Thursday, June 04, 2009

Everyone's a Critic


"Something stinks here. It's more than the tennis."

No way he tires me out.



Making My Case


"One Win, One Loss - not bad for me."

'I need their legs, not barks."


"My fan base is incredibly loyal."

The Familiar Family Failure

"Your dogs barking rattled my game more than anything you threw at me on the court, Titan" was Rob 'Jersey Bomber' Briscoe's comment during the changeover between sets one and two at Kinsley Park today. The 'bungling Bomber' (5 double fault gifts) had just dropped the first set (6-4) to TennisTitan and was determined to avoid the ignominy of a sweep. The 'unctuous uncle' captured the critical seventh game with a break at love and held on to serve it out three games later. The 'Jersey Bomber' went to plan B in set two and eventually righted the ship. The 'naughty nephew's hustle and all court play dwarfed his one dimensional 'rotund relation' throughout the two hour struggle. That effort paid off midway through the second set when the 'Jersey Bomber' turned a three-love deficit into a 3-4 lead with effective serve and volley play and consistently running down TT's near winners.
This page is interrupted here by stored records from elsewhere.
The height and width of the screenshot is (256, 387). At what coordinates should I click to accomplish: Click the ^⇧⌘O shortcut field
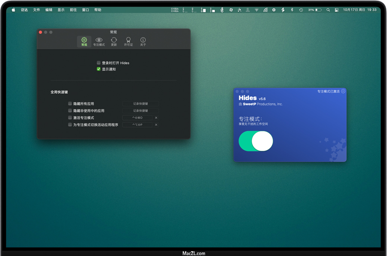pyautogui.click(x=137, y=118)
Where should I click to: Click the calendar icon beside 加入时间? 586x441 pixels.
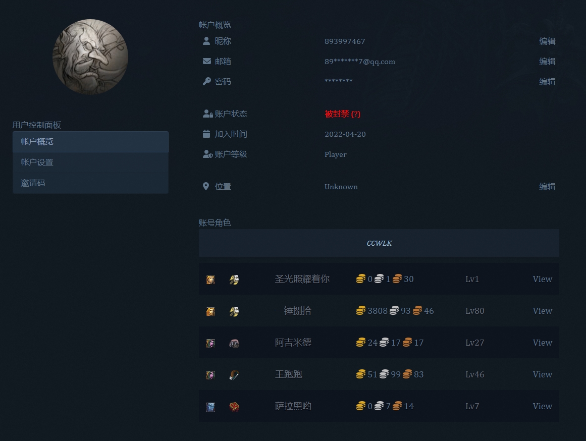[206, 133]
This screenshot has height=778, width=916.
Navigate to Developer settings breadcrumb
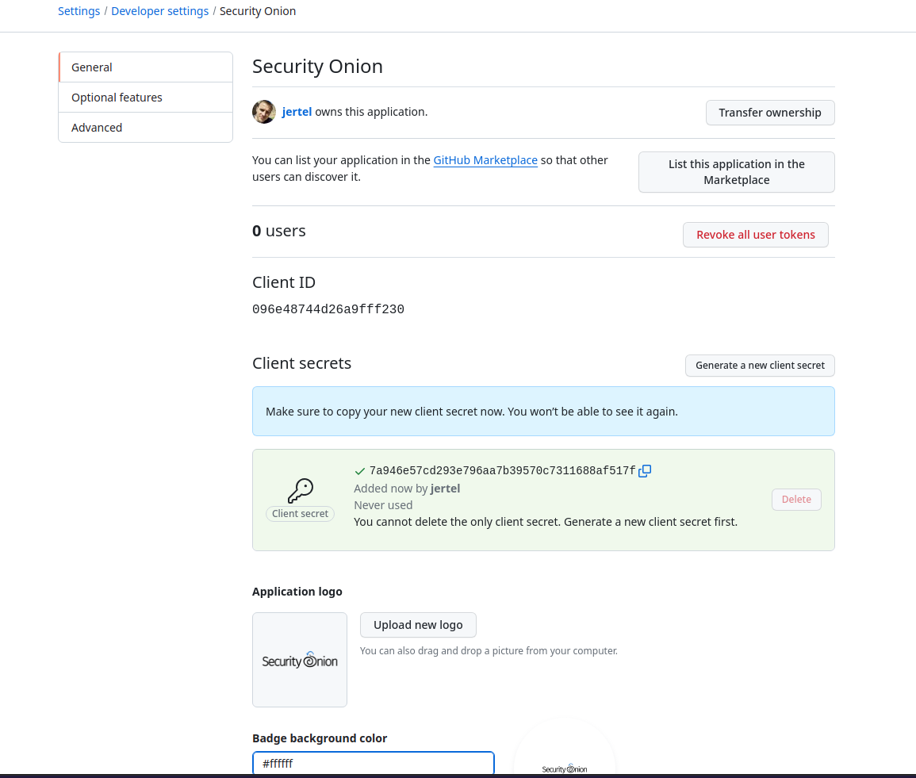160,11
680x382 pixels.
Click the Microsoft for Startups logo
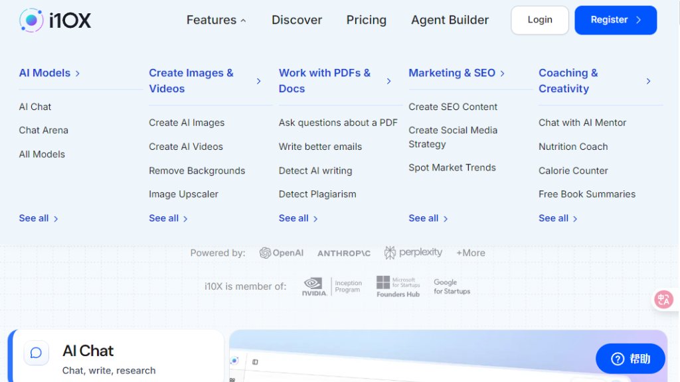coord(398,287)
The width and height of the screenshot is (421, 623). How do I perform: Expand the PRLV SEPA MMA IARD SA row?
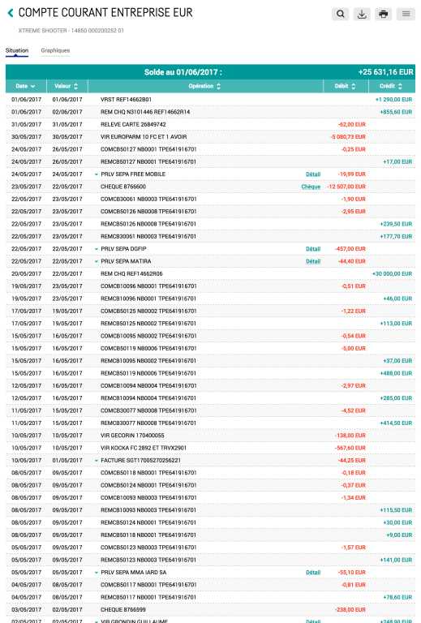pyautogui.click(x=96, y=573)
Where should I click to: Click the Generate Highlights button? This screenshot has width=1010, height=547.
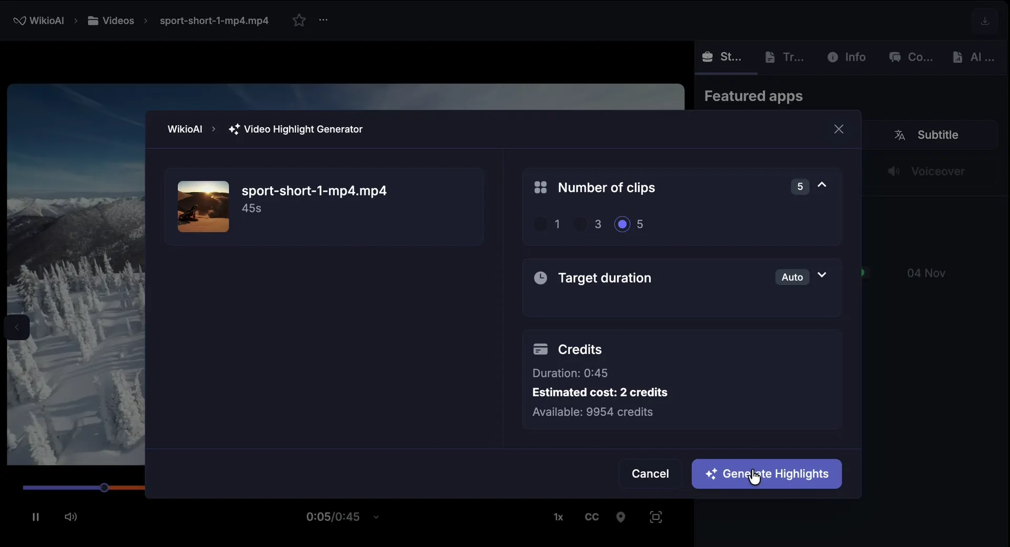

Titan gamely hung in there avoiding a complete melt down evening the set at 5 apiece. "I talked to my cousins, Titan, - your sons - 'Big Daddy' Jeff and 'Hoya Saxa' Russ. They told me you can't finish. They're right!" quipped the 'resurgent Robbie' as he waltzed to his (5-7) victory by breaking his Godfather at love to end the match. "And TennisTitan please refer to me as the 'Mammoth of Monmouth' in your insipid blog. You'll hit the Chinese buffet harder than your first serve."